Please reproduce the passage on light switch design below, word for word and in full.

═════ PASSAGE GIVEN ═════

Some time in the past three decades, light switches got flatter and wider. In many buildings, the familiar "toggle" switches gave way to "rocker" switches that are easier to grasp in the dark and require less precise movement to turn on and off. They're now preferred by builders in many parts of the country, especially in homes constructed with older residents in mind, says Jay Sherman, director of residential marketing at Leviton, a century-old electrical supplier in Melville, N.Y. "Rocker switches are just more pleasing to look at, and they don't require the same degree of fine motor skill to operate," he says.
The evolution of the prosaic light switch is one example of “transgenerational design,” the fancy way product designers describe making their wares more functional for people of all ages. Katy Fike, a gerontologist and chief executive of consulting firm Innovate50, says big consumer product companies are beginning to get interested in the aging market, but much of the innovation comes from startups. As the youngest baby boomers, those born in 1964, prepare to celebrate their 50th birthdays, she says upstarts are "fighting this battle against big, beige, and boring."

═════ DATA EXTRACT ═════

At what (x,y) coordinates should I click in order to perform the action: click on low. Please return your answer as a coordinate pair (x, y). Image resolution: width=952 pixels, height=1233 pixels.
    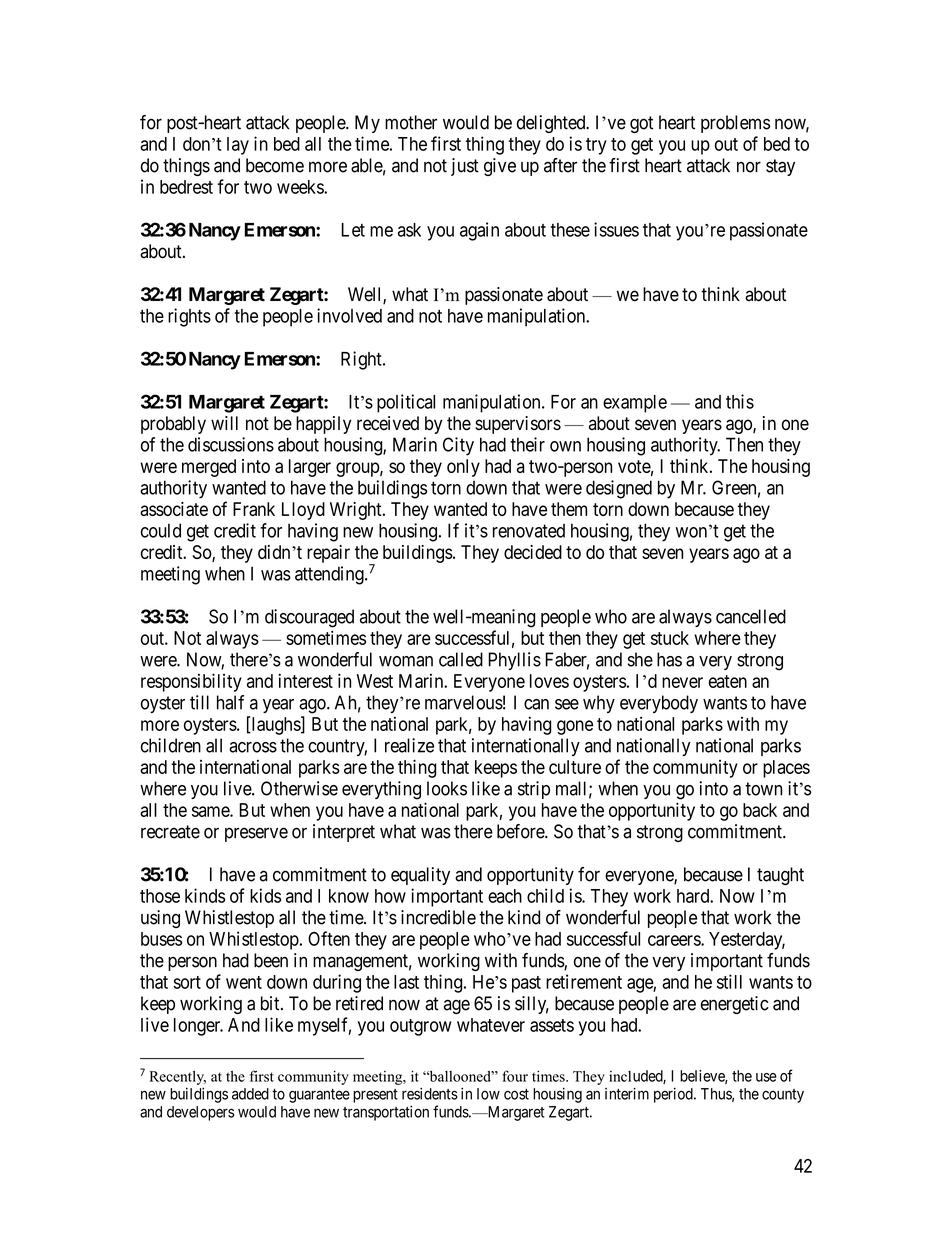
    Looking at the image, I should click on (488, 1094).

═════

*TASK RESULT*
Some time in the past three decades, light switches got flatter and wider. In many buildings, the familiar "toggle" switches gave way to "rocker" switches that are easier to grasp in the dark and require less precise movement to turn on and off. They're now preferred by builders in many parts of the country, especially in homes constructed with older residents in mind, says Jay Sherman, director of residential marketing at Leviton, a century-old electrical supplier in Melville, N.Y. "Rocker switches are just more pleasing to look at, and they don't require the same degree of fine motor skill to operate," he says.
The evolution of the prosaic light switch is one example of “transgenerational design,” the fancy way product designers describe making their wares more functional for people of all ages. Katy Fike, a gerontologist and chief executive of consulting firm Innovate50, says big consumer product companies are beginning to get interested in the aging market, but much of the innovation comes from startups. As the youngest baby boomers, those born in 1964, prepare to celebrate their 50th birthdays, she says upstarts are "fighting this battle against big, beige, and boring."